The Hospital argues that the global surgery rule applies only to surgeons, not to outpatient clinic services such as those Zeman received from the Hospital. Zeman implicitly concedes as much.2,3 Zeman argues, however, that the Hospital's motion is in fact a motion for summary judgment, and that factual issues regarding the basis for the Hospital's bills remain. (Opp. at 6.) In other words, Zeman argues that it remains to be seen whether, as she argues, the Hospital was in fact billing her for "surgeon fees," in violation of Medicare's global surgery rule. (Opp. at 8.)

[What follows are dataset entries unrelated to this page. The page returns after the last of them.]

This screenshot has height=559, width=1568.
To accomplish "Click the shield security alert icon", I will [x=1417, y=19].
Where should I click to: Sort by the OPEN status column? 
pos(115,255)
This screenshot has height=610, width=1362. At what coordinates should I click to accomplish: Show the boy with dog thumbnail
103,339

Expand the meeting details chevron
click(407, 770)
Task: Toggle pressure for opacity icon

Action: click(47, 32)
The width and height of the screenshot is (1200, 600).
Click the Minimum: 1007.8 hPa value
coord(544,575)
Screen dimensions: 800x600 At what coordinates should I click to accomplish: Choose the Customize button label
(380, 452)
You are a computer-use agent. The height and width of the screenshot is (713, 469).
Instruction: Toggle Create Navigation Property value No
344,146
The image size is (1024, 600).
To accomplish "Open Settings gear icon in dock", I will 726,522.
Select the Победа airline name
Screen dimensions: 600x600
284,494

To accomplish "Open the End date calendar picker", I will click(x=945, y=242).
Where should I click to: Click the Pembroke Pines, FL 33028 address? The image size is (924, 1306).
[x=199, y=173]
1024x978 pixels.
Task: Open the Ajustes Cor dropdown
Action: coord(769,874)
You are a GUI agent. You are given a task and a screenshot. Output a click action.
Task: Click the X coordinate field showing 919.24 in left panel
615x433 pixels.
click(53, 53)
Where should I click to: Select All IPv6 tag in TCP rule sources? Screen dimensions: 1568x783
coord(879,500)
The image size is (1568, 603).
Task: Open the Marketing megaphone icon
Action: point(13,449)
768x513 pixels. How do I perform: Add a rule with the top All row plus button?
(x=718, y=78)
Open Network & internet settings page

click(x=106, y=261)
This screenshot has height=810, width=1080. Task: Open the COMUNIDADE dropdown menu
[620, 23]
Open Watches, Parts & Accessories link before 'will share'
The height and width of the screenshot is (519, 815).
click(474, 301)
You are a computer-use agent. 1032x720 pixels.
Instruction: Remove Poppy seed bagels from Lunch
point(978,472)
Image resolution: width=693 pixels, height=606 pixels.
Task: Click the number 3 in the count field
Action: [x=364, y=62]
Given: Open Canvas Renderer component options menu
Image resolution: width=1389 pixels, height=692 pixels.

Zeman's argument, however, contradicts her FAC, which alleges that "Defendant repeatedly charged for clinic visits" and "office visit[s]." (FAC ¶ 22.) The global surgery rule, however, applies only to the package of services "typically furnished by the surgeon furnishing the procedure during the global period." 77 Fed. Reg. at 68911. Despite the opposition's suggestion that the Hospital actually billed Zeman for surgeon fees in the guise of clinic or office visit charges, there is no such allegation in the FAC as currently pled. The FAC, therefore, fails to state a claim that the Hospital violated the global surgery rule and presented false claims to Medicare, and must be dismissed.

IV. Conclusion

For the reasons stated above, Defendant's Motion to Dismiss the FAC is GRANTED, with leave to amend. Any amended complaint shall be filed within fourteen days of the date of this order.

IT IS SO ORDERED.

FootNotes


1. Under the False Claims Act, 31 U.S.C. §§ 3729-3733, a private party may bring suit, under seal, on behalf of the government as a qui tam relator. If the government elects not to intervene, the case proceeds as a normal civil action. See Aflatooni ex rel United States v. Kitsap Physicians Serv., 314 F.3d 955, 998 n.2 (9th Cir. 2002).
2. Zeman's position regarding "facility fees" is somewhat unclear. While the bulk of her opposition is devoted to her contention that there is no factual basis to conclude that the Hospital billed her for "facility fees or "overhead," Zeman later contends that "facility fee" charges are not permitted. (Opp. at 10.) To support her contention, however, Zeman cites to Chapter 12 of the Medicare Claims Processing Manual, which governs the Physicians Fee Schedule. As explained above, the Physicians Fee Schedule is separate and distinct from the outpatient services system (OPSS).
3. The Medicare Claims Processing Manual expressly provides for separate hospital "facilities charges" in connection with clinic services provided by physicians at Skilled Nursing Facilities. MCPM Chapter 6, § 20.1.1. Like OPSS, the SNF Prospective Payment System is separate from the physician fee schedule, to which the global surgery rule applies. Id. Albeit in the context of SNF protocols and procedures, the MCPM states that "hospitals bill for `facility charges' under . . . codes in the range of 99201-99245. Id. The court notes that the bills at issue here utilized code 99211, which falls within this "facility charge" range. (FAC ¶ 19.)